= STORED DATA =

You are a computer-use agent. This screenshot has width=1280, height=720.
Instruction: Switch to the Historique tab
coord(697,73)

==

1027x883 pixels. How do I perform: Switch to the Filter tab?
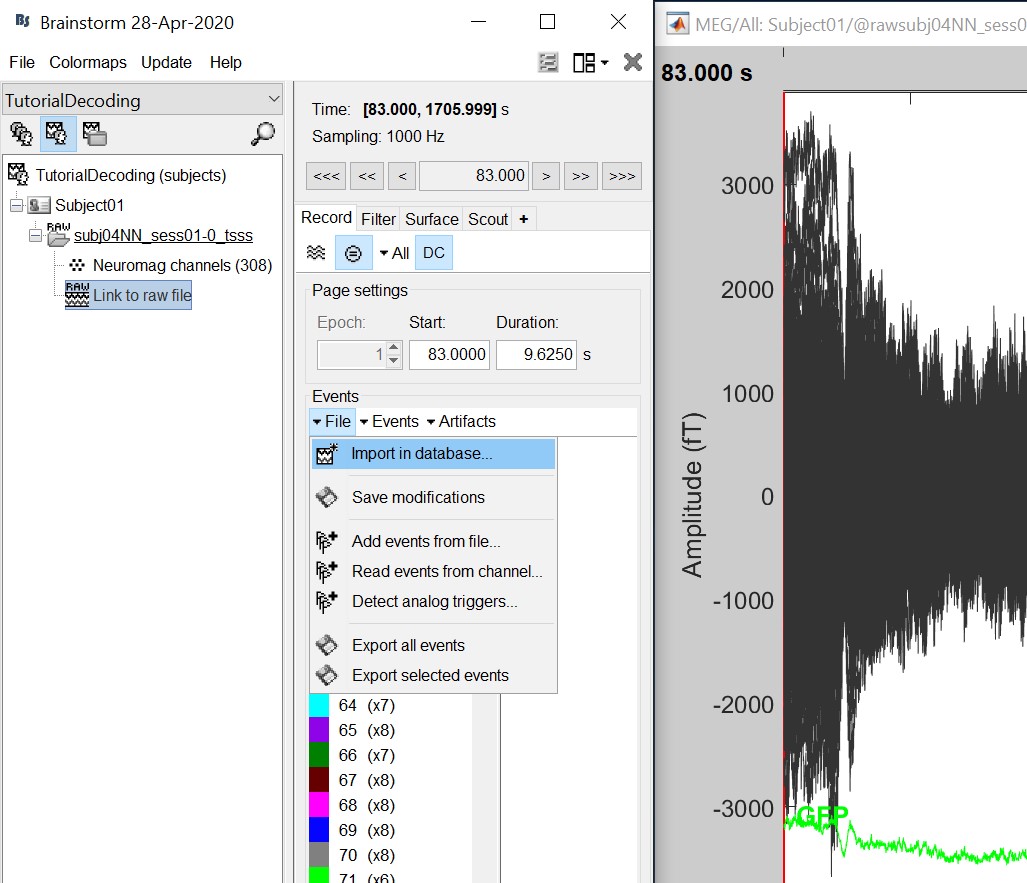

--

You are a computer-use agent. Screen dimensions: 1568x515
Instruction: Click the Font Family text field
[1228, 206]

= EXERCISE OBJECTIVE =
Rewrite everything from the line containing "You are a computer-use agent. Screen" down to the line containing "[1228, 206]", including the requests. Raise every coordinate in the answers by 102.

= TASK ANSWER =
You are a computer-use agent. Screen dimensions: 1568x515
Instruction: Click the Font Family text field
[1330, 308]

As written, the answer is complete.